● Given entries
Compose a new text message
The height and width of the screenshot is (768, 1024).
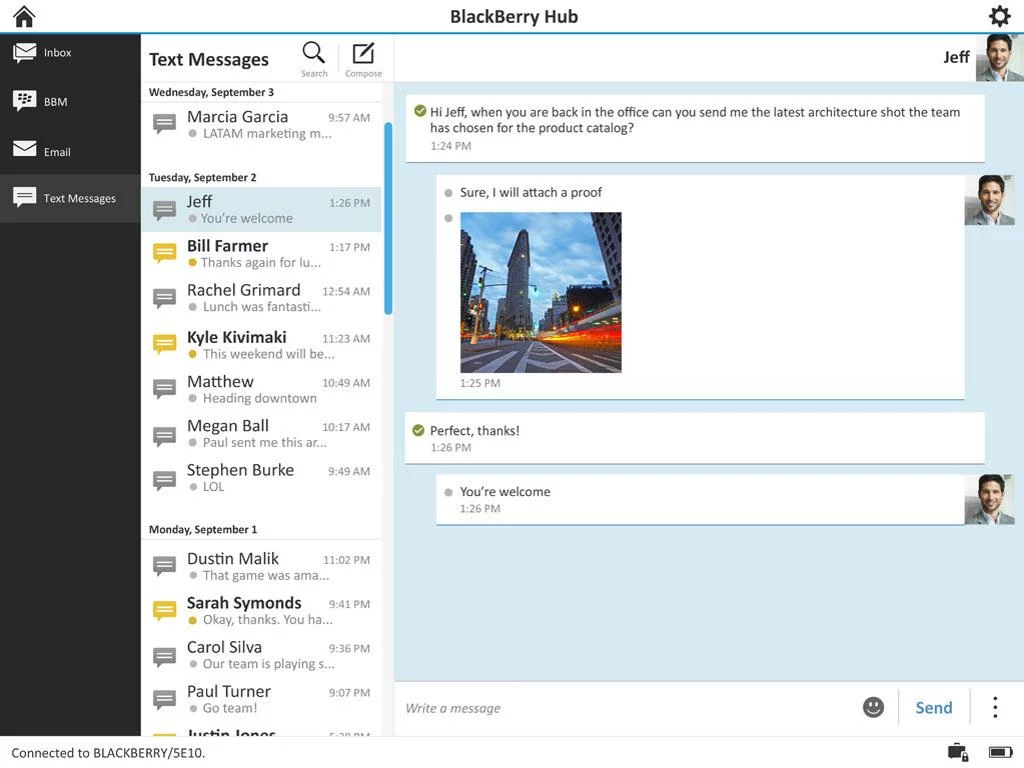tap(363, 53)
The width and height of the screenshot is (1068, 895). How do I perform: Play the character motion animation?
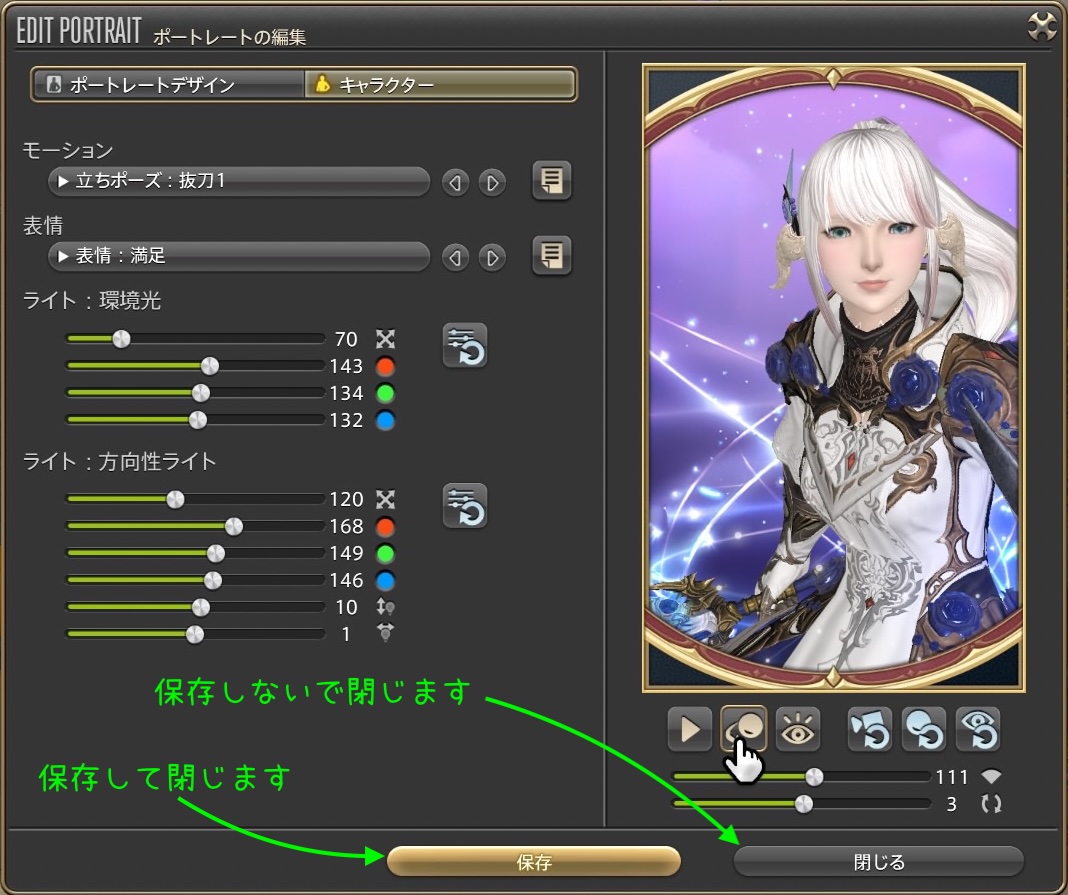pos(689,729)

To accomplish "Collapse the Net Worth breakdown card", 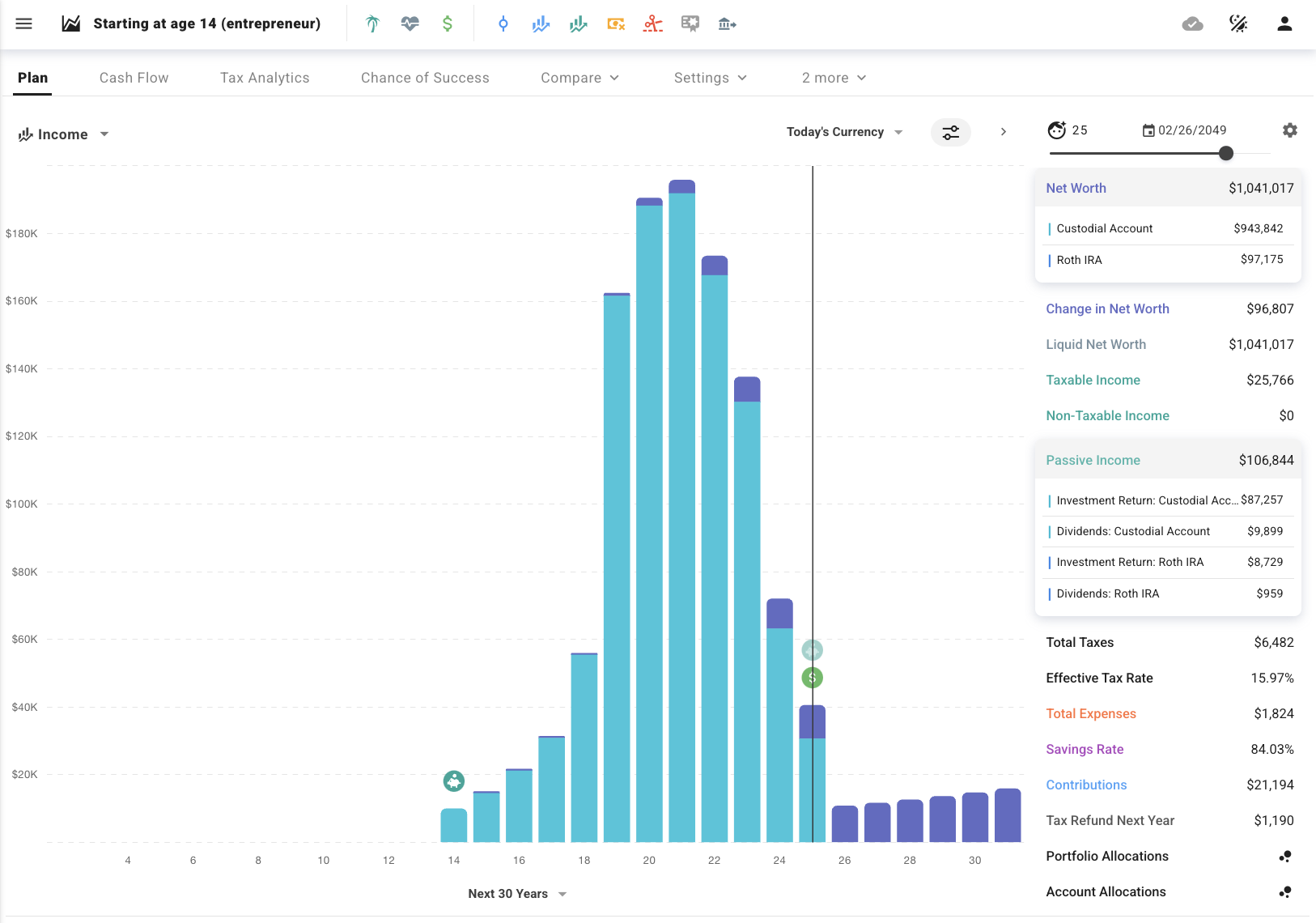I will click(1168, 188).
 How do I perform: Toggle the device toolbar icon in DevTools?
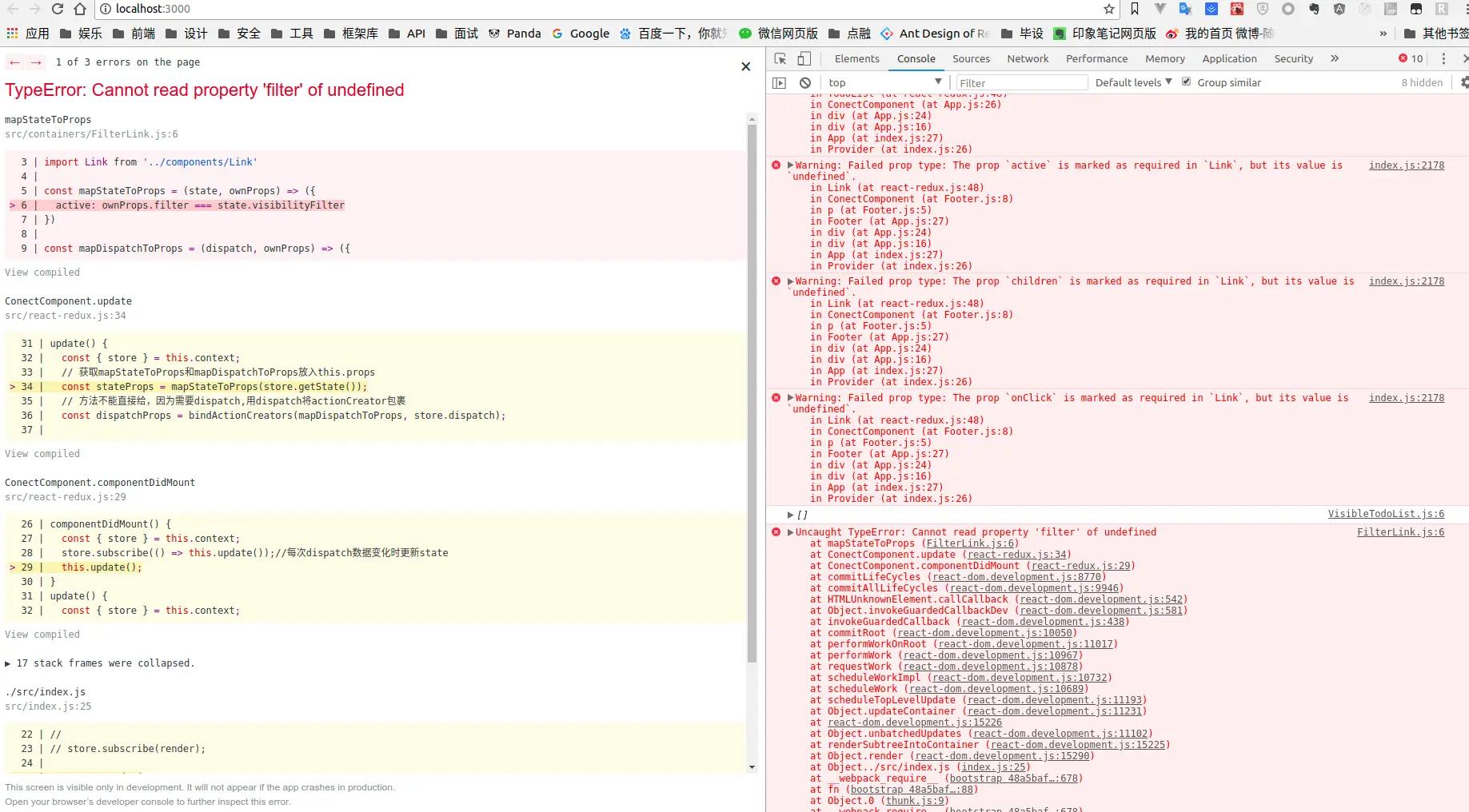tap(804, 58)
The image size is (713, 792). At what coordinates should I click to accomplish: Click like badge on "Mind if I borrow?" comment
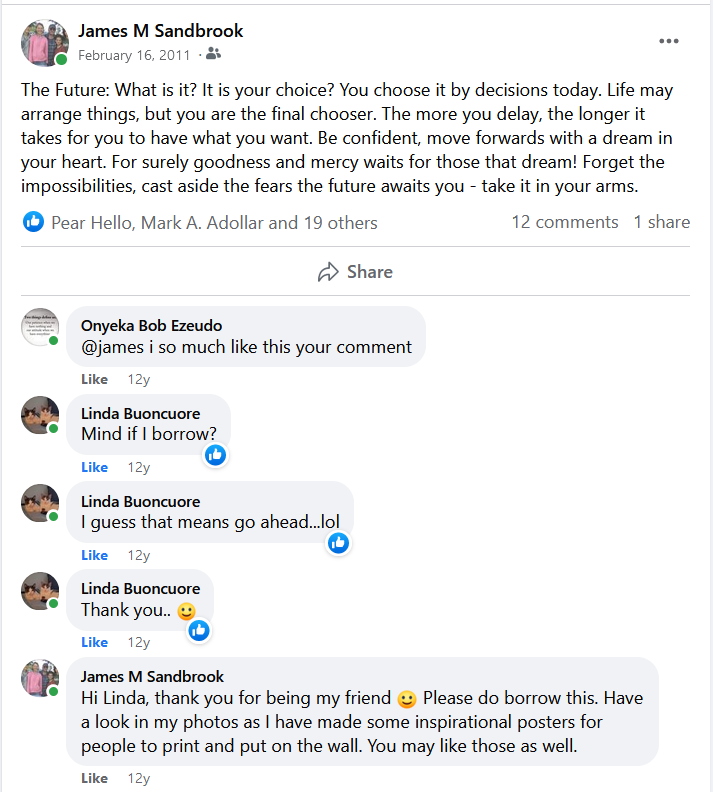click(x=215, y=456)
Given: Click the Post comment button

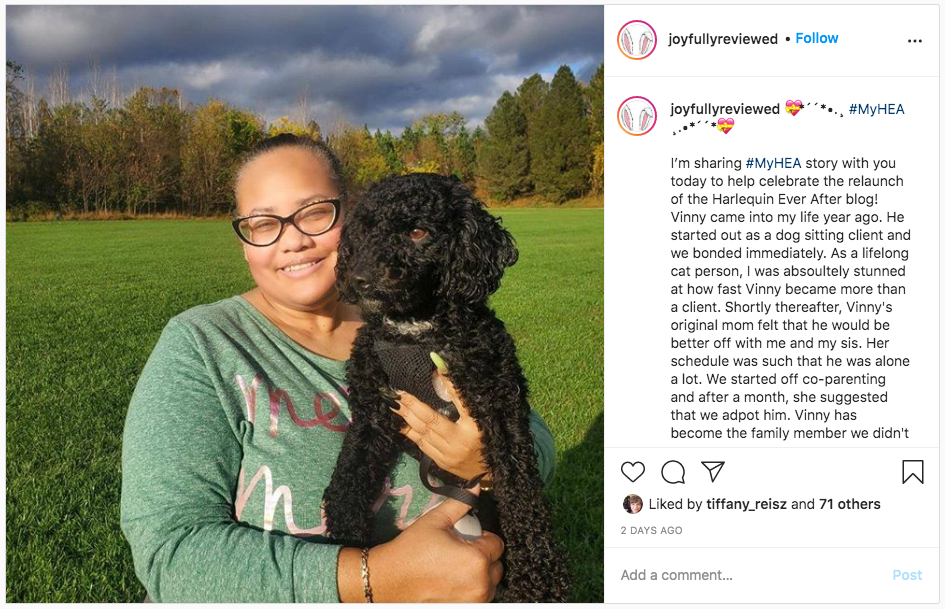Looking at the screenshot, I should pos(907,575).
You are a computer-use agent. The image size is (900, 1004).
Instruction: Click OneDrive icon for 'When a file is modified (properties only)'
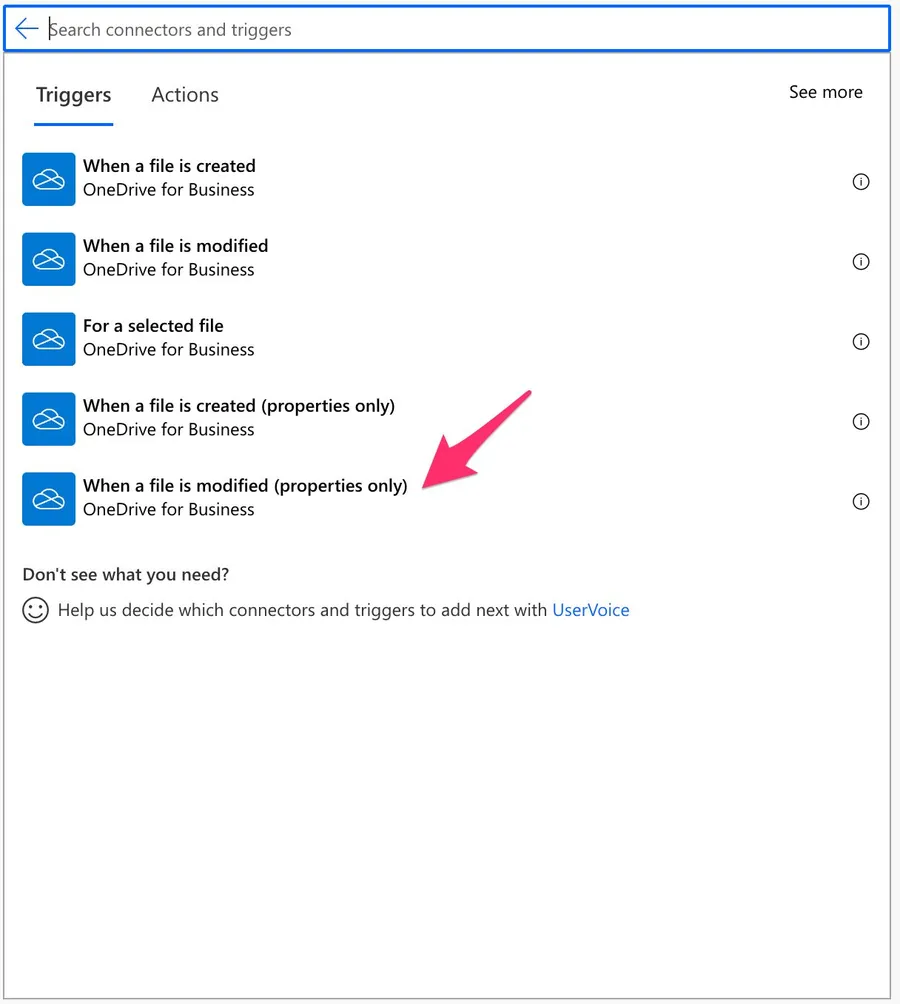tap(49, 499)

● Exercise objective
Write the lines from the one with "Given: Click the Post comment button" through the last line of the entries out again exactly, both ends included, and skip the pictures.

● Expected answer
Given: Click the Post comment button

Looking at the screenshot, I should pos(907,575).
You are a computer-use agent. The image size is (900, 1004).
Instruction: Click OneDrive icon for 'When a file is modified (properties only)'
tap(49, 499)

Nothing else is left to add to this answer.